Lay out the items below as a Markdown table with the columns Row and Text, starting at the first line of the items and ending at the line containing "Action: [184, 177]". Leave out blank lines.

______

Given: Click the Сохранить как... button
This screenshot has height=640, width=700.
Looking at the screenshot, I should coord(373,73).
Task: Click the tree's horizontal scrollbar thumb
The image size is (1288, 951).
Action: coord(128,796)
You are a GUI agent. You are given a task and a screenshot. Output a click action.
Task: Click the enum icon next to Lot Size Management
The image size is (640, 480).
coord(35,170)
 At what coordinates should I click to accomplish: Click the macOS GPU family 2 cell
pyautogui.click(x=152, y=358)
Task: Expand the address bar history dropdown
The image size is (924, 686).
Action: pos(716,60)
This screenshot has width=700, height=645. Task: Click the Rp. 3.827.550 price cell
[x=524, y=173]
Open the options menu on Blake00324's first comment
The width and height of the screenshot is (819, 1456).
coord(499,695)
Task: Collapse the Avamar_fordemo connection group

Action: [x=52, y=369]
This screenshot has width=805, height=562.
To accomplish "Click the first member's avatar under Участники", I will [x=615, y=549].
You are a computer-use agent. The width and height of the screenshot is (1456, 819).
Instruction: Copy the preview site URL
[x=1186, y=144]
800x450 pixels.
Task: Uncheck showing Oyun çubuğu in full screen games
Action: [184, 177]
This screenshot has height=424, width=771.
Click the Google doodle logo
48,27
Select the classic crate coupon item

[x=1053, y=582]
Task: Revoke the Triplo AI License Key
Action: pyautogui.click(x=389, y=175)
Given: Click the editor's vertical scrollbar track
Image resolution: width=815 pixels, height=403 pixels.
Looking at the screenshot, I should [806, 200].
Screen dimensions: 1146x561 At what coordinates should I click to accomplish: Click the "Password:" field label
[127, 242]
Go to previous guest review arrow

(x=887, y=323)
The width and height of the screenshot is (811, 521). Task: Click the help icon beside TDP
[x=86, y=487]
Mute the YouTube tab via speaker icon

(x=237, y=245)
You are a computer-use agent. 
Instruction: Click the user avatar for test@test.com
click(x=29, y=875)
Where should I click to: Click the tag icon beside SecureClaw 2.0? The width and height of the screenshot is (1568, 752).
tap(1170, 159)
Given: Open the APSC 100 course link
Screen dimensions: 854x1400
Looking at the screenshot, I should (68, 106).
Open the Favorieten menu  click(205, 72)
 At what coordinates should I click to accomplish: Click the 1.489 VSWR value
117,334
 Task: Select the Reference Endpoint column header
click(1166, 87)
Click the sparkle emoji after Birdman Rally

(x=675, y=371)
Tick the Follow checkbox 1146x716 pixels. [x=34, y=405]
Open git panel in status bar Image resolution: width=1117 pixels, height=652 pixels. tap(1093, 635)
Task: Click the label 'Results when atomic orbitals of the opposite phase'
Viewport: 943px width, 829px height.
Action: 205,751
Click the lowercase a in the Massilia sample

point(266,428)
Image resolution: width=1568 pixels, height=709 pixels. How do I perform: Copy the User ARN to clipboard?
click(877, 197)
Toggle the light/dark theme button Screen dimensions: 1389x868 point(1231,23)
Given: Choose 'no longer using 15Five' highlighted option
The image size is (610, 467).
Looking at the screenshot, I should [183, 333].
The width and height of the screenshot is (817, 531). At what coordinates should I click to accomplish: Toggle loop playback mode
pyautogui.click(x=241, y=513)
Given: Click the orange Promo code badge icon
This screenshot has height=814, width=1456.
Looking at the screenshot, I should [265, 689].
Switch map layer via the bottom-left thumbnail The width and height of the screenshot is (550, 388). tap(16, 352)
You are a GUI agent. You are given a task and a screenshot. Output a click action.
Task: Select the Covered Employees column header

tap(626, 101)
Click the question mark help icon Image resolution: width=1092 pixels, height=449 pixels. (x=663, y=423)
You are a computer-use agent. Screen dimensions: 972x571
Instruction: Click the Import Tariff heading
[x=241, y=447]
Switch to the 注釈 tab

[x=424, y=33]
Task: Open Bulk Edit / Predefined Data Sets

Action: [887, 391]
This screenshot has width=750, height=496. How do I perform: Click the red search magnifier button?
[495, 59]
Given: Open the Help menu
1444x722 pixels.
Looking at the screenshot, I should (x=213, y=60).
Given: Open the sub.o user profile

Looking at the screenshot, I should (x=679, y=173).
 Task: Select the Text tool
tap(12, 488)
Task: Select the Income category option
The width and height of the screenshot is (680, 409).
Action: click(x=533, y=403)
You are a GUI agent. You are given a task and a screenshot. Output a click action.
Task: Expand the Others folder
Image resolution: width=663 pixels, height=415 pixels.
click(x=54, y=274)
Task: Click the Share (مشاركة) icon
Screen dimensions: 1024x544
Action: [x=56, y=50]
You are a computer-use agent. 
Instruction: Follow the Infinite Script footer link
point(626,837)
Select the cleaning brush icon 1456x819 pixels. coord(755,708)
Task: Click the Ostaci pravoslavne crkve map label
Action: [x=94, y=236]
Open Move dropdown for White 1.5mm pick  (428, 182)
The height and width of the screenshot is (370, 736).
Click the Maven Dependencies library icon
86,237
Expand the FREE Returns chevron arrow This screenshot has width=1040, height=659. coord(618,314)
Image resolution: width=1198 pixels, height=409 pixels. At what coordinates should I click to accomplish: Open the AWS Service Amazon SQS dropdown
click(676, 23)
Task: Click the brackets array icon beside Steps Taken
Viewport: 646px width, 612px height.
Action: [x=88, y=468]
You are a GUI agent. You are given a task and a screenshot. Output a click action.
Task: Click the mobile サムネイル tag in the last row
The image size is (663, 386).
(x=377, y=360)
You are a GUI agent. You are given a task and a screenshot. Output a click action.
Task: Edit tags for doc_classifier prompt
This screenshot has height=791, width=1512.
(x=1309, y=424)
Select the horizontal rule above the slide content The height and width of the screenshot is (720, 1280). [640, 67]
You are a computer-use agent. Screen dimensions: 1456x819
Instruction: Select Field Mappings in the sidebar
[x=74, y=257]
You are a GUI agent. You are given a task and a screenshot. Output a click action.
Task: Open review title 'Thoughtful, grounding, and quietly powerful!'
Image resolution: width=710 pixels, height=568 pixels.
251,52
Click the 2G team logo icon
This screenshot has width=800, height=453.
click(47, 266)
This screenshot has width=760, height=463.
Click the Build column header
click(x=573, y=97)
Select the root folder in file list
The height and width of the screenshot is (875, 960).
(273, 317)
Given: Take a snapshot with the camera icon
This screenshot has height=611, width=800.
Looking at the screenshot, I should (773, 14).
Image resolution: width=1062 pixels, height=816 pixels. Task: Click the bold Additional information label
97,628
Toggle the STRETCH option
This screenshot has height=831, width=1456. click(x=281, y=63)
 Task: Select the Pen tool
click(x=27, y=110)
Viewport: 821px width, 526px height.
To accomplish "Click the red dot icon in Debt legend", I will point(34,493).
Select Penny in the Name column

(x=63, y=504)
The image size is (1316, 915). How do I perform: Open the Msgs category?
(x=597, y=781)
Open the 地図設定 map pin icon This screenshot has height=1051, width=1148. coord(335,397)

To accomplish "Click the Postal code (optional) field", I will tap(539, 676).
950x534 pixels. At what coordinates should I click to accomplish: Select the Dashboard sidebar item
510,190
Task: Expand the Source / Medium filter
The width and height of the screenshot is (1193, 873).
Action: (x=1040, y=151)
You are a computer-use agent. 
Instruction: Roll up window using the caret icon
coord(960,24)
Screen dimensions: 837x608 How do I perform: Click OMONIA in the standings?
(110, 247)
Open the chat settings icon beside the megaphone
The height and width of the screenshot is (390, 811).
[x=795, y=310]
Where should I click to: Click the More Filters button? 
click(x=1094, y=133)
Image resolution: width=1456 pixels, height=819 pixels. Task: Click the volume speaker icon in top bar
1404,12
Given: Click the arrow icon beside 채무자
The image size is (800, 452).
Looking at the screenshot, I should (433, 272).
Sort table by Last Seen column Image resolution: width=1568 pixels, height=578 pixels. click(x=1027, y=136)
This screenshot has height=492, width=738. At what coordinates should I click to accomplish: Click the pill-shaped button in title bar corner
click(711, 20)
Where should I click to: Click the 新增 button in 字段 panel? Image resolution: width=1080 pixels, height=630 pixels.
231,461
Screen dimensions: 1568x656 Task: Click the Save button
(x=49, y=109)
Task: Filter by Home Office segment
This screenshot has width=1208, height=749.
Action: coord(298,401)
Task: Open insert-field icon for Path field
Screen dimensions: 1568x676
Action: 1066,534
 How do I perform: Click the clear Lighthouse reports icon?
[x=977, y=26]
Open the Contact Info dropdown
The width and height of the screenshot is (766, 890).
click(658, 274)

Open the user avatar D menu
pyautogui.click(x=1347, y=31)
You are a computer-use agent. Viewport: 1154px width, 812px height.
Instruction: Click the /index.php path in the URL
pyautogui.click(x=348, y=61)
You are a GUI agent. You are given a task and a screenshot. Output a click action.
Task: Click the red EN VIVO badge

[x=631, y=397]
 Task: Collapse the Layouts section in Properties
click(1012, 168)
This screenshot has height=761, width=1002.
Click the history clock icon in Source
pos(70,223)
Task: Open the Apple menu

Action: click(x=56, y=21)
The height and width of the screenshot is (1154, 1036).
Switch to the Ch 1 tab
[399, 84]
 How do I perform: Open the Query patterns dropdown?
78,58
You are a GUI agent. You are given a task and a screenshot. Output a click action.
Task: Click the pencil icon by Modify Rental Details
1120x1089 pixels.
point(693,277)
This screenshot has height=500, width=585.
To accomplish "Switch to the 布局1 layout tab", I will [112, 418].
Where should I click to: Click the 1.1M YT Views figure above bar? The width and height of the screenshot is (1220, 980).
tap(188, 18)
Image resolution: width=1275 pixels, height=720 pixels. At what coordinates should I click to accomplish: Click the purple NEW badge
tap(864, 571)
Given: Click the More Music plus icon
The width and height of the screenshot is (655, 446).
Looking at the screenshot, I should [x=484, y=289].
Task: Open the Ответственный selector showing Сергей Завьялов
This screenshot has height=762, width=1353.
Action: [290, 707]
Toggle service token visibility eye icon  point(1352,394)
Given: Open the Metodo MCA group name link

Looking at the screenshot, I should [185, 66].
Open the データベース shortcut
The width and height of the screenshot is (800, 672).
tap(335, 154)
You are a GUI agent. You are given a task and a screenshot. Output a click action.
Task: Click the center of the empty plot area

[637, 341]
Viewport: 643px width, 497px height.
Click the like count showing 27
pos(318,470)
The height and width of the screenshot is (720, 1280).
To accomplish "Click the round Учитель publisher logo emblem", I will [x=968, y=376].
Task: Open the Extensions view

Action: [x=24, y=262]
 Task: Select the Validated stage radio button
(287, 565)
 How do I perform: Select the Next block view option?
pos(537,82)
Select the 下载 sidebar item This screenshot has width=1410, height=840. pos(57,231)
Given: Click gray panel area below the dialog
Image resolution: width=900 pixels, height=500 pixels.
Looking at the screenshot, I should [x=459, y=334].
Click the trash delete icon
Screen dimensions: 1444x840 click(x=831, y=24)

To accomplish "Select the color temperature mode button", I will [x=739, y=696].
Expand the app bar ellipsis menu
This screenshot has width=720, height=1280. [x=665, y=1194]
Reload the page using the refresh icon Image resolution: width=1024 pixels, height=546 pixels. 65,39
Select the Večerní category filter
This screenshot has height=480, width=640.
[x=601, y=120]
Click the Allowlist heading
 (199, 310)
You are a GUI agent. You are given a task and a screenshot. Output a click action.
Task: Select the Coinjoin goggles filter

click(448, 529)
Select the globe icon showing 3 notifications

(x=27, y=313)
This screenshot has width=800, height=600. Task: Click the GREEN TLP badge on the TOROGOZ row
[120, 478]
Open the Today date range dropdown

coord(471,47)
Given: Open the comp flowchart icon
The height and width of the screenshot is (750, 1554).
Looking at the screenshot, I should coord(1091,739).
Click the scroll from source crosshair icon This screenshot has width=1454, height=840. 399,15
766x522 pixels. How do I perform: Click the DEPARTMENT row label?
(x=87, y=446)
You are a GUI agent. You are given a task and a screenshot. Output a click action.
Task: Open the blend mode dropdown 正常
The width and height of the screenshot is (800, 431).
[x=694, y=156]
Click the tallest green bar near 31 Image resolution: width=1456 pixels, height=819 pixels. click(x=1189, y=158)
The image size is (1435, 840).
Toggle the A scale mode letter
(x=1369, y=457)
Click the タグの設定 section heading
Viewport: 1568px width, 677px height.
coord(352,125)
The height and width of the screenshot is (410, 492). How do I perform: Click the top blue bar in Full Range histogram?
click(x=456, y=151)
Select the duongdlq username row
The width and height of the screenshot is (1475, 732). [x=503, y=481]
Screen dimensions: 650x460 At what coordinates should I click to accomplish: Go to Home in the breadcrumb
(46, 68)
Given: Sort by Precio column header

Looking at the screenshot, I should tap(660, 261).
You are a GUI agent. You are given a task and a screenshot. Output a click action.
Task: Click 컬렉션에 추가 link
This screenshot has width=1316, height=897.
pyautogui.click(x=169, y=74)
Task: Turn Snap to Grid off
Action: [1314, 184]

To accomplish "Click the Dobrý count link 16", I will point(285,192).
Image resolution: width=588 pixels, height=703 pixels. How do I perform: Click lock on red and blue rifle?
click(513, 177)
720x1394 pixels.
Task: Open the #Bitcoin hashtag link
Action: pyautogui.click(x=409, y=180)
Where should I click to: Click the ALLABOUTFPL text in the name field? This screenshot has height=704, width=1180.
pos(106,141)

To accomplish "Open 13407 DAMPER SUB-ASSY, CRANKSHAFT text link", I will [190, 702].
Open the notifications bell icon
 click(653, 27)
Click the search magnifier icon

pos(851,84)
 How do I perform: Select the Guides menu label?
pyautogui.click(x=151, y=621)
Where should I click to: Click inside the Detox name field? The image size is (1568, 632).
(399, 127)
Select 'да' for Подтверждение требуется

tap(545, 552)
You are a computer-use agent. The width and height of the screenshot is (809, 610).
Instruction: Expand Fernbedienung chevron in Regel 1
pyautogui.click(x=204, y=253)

______

* [Answer to the problem]
| Row | Text |
|---|---|
| 1 | Given: Click the Сохранить как... button |
| 2 | This screenshot has height=640, width=700. |
| 3 | Looking at the screenshot, I should coord(373,73). |
| 4 | Task: Click the tree's horizontal scrollbar thumb |
| 5 | The image size is (1288, 951). |
| 6 | Action: coord(128,796) |
| 7 | You are a GUI agent. You are given a task and a screenshot. Output a click action. |
| 8 | Task: Click the enum icon next to Lot Size Management |
| 9 | The image size is (640, 480). |
| 10 | coord(35,170) |
| 11 |  At what coordinates should I click to accomplish: Click the macOS GPU family 2 cell |
| 12 | pyautogui.click(x=152, y=358) |
| 13 | Task: Expand the address bar history dropdown |
| 14 | The image size is (924, 686). |
| 15 | Action: pos(716,60) |
| 16 | This screenshot has width=700, height=645. Task: Click the Rp. 3.827.550 price cell |
| 17 | [x=524, y=173] |
| 18 | Open the options menu on Blake00324's first comment |
| 19 | The width and height of the screenshot is (819, 1456). |
| 20 | coord(499,695) |
| 21 | Task: Collapse the Avamar_fordemo connection group |
| 22 | Action: [x=52, y=369] |
| 23 | This screenshot has width=805, height=562. |
| 24 | To accomplish "Click the first member's avatar under Участники", I will [x=615, y=549]. |
| 25 | You are a computer-use agent. The width and height of the screenshot is (1456, 819). |
| 26 | Instruction: Copy the preview site URL |
| 27 | [x=1186, y=144] |
| 28 | 800x450 pixels. |
| 29 | Task: Uncheck showing Oyun çubuğu in full screen games |
| 30 | Action: [184, 177] |